Я очень жалею, что сейчас она практически не работает актрисой. Это обидно, потому что я снимал ее с юности, и видел, как она превращается в удивительно интересную женщину. Я скучаю по работе с ней.
Она все равно останется иконой целого поколения. Но мне кажется, ей не хватило удачи. Вспомните Ингрид Бергман: в 1940-х она была самой высокооплачиваемой актрисой Америки. Потом снялась в Италии, влюбилась в режиссера Роберто Росселлини, и в США ее фактически объявили персоной нон грата за «аморальность». Она была на грани изгнания, но именно эти роли у Росселлини — «Стромболи» и другие — раскрыли ее как серьезную актрису.
Я думаю, Эмма тоже нуждалась в таких ролях. Она сама мне это напрямую не говорила, но я чувствовал: ей не хватало предложений, которые были бы для нее достаточно серьезными. И это очень жаль. Она могла бы показать эту сторону себя.
— Хотели бы спросить еще об одном культовом образе — вашем портрете Дэвида Бекхэма 2002 года, который недавно был показан на выставке в Национальной портретной галерее в Лондоне. Помните ли вы ту съемку? Что для вас значит этот снимок сегодня?
— Эта фотография была сделана довольно рано в моей карьере. И, знаете, когда ты очень молод, тебе никто не объясняет «протокол». Ты не знаешь, что «так нельзя».
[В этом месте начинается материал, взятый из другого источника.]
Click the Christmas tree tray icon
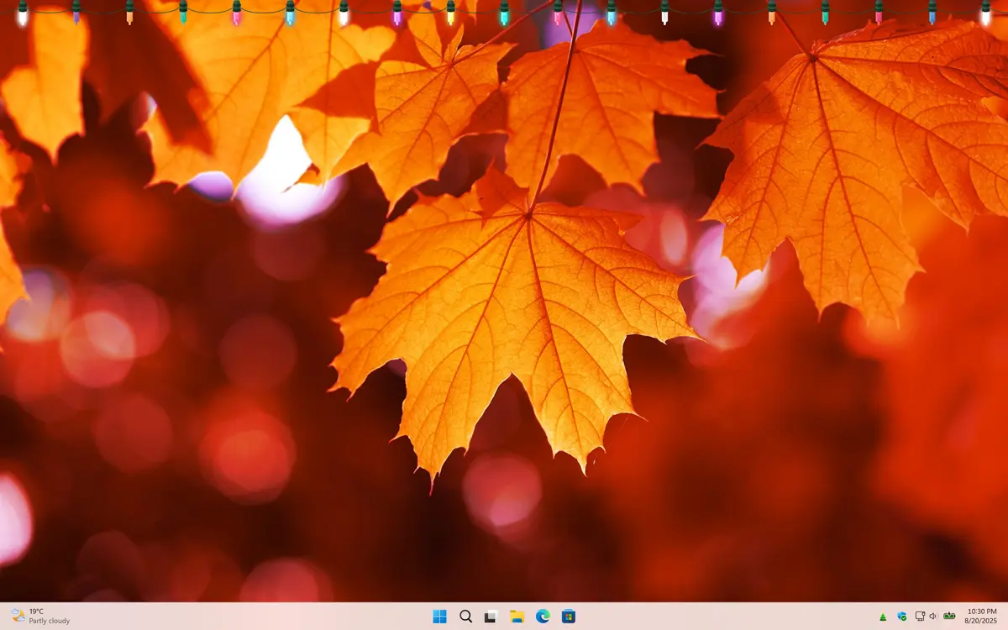This screenshot has width=1008, height=630. click(884, 616)
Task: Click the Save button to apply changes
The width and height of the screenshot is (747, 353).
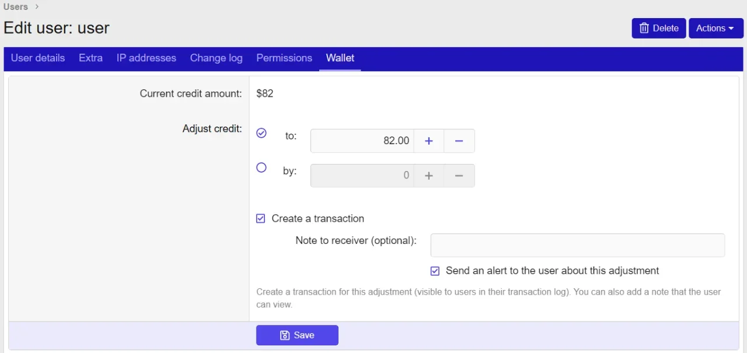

Мне предложили снять Бекхэма для обложки The Face. Для меня тогда он был просто футболист. Я не очень интересовался футболом, и это не казалось самым захватывающим заданием. Но я подумал: он красивый парень, отлично, снимем. Хотя я не знал, что с этим делать. Футболисты часто бывают довольно скучными моделями.
За пару дней до съемки я посмотрел фильм Спасти рядового Райана. Там солдаты грязные, измученные, настоящие воины. И я подумал: «Вот это оно. Сниму Бекхэма как солдата — грязного, настоящего, как в Апокалипсисе сегодня».
Мы отправили идею его менеджерам. Им понравилось, но не полностью. Они сказали: «Грязь — хорошо, но солдат — нет». И тогда сам Дэвид предложил: «Давайте я сбрею волосы и сделаю себе ирокез. Это будет больше похоже на панка».
Я согласился: «Отлично, давай так».
Но тут возникла проблема. Редактор журнала хотел видеть Бекхэма героичным, глянцевым, красивым. Ему не нравилась моя идея. Он становился все более раздраженным и в какой-то момент сказал: «Винсент, это не та съемка, которую я хочу. Это не тот Бекхэм, которого я заказывал».
Но Дэвид был на моей стороне. Он тоже хотел попробовать что-то новое. Мы продолжили. Во время короткого перерыва я купил китайской еды, и Дэвид ел ее прямо перед камерой, пока мы немного переставляли свет. Там был острый соус, и он вылил его себе на голову. Соус потек по лицу, как кровь. Это сделал он сам. Я щелкнул буквально два-три кадра.
Редактор в этот момент вошел и сказал: «Все, я прекращаю съемку. Это не те фотографии, которые мне нужны. Сессия окончена». Я пытался объяснить, но он настоял: «Нет, это не тот Бекхэм, которого я хочу видеть на обложке».
Но снимки у меня уже были. И знаете, что произошло дальше? Журнал в итоге слил именно этот кадр в The Sun. А The Sun тогда продавался миллионными тиражами. И этот снимок — Бекхэм с «кровью» на лице — стал одной из самых продаваемых обложек газеты. Все были в восторге от фотографии. А я только думал: «Но ведь две недели назад вы сами останавливали съемку и говорили, что это "неправильно"!». И это многое говорит о том, как работает мода.

— И, наверное, прежде чем закончить, могли бы вы дать один совет молодым фотографам, которые только начинают?
— Да, мой совет — это сопротивление. Не идите легким путем, не стремитесь впечатлить людей. Самое важное сегодня для фотографа — именно сопротивление. Дело не в техническом совершенстве. Все заключается в том, чтобы вложить как можно больше себя в фотографию. А это трудно. Это может быть неловко. Это может причинять боль.